EXCERPT:
>>
Cuecmd Tutorial

This tutorial walks you through using cuecmd to execute batch shell commands on the OpenCue render farm, from basic operations to advanced workflows.

Time required: Approximately 45 minutes

Prerequisites

OpenCue sandbox environment running
Python 3.7 or later installed
OpenCue client tools installed
Basic knowledge of shell commands

Part 1: Getting Started with Cuecmd

What You’ll Learn

Create and submit simple command files
Monitor job execution
Review results and logs

Step 1: Verify Installation

First, verify cuecmd is installed and accessible:

cuecmd --help

You should see usage information. If not, install cuecmd:

# From the OpenCue repository
cd OpenCue/cuecmd
pip install .

Step 2: Create Your First Command File

Create a simple command file with test commands:

cat > hello_cuecmd.txt << 'EOF'
echo "Hello from command 1"
sleep 2
echo "Hello from command 2"
sleep 2
echo "Hello from command 3"
sleep 2
echo "Hello from command 4"
sleep 2
echo "Hello from command 5"
EOF

This file contains 5 commands that print messages and sleep briefly.

Step 3: Submit to OpenCue

Submit the commands to OpenCue:

cuecmd hello_cuecmd.txt

You’ll see output like:

Found 5 commands in /path/to/hello_cuecmd.txt
Frame range with chunking of 1: 1-5
Copied commands to: /tmp/cuecmd_abc123/hello_cuecmd.cmds
Successfully launched job: default_default_user_hello_cuecmd

What happened:

Cuecmd read your 5 commands
Created 5 frames (one per command, since chunk=1 by default)
Copied the command file to a temporary location
Submitted a job to OpenCue

Step 4: Monitor the Job

List your jobs:

cueadmin -lj | grep $USER

You should see your job listed. Use cueman to get detailed information:

# Replace <job_name> with the actual job name from the submission output
cueman -info default_default_user_hello_cuecmd

List frames:

cueman -lf default_default_user_hello_cuecmd

You’ll see the frame status (WAITING, RUNNING, SUCCEEDED).

Step 5: Review Logs

Once frames complete, review the logs:

# Frame logs are typically in /var/tmp/cue/<job>/<frame>/
# Find the log directory from frame listing
cueman -lf default_default_user_hello_cuecmd

# View a frame log (adjust path as needed)
less /var/tmp/cue/<job>/<frame>/rqlog

You should see the output from your echo commands.
<<
DATASET EXTRACT:
>>
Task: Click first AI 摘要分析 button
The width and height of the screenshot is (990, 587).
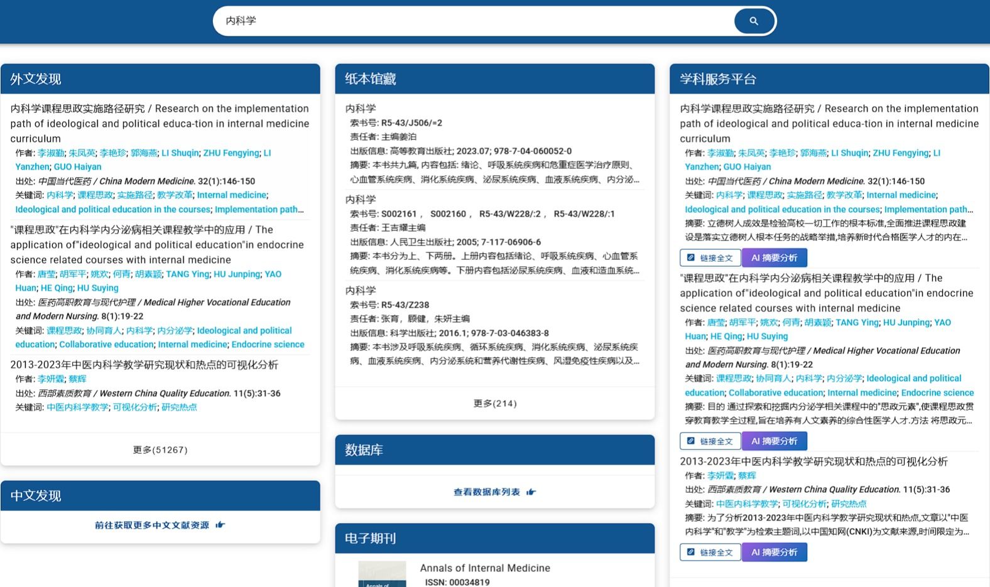Action: tap(774, 258)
<<
INSTRUCTION 1: List every prerequisite that the cuecmd tutorial names.
INSTRUCTION 2: How much time does the cuecmd tutorial say it requires?
Nothing in the listing is needed.

SOLUTION 1:
- OpenCue sandbox environment running
- Python 3.7 or later installed
- OpenCue client tools installed
- Basic knowledge of shell commands

SOLUTION 2: Approximately 45 minutes.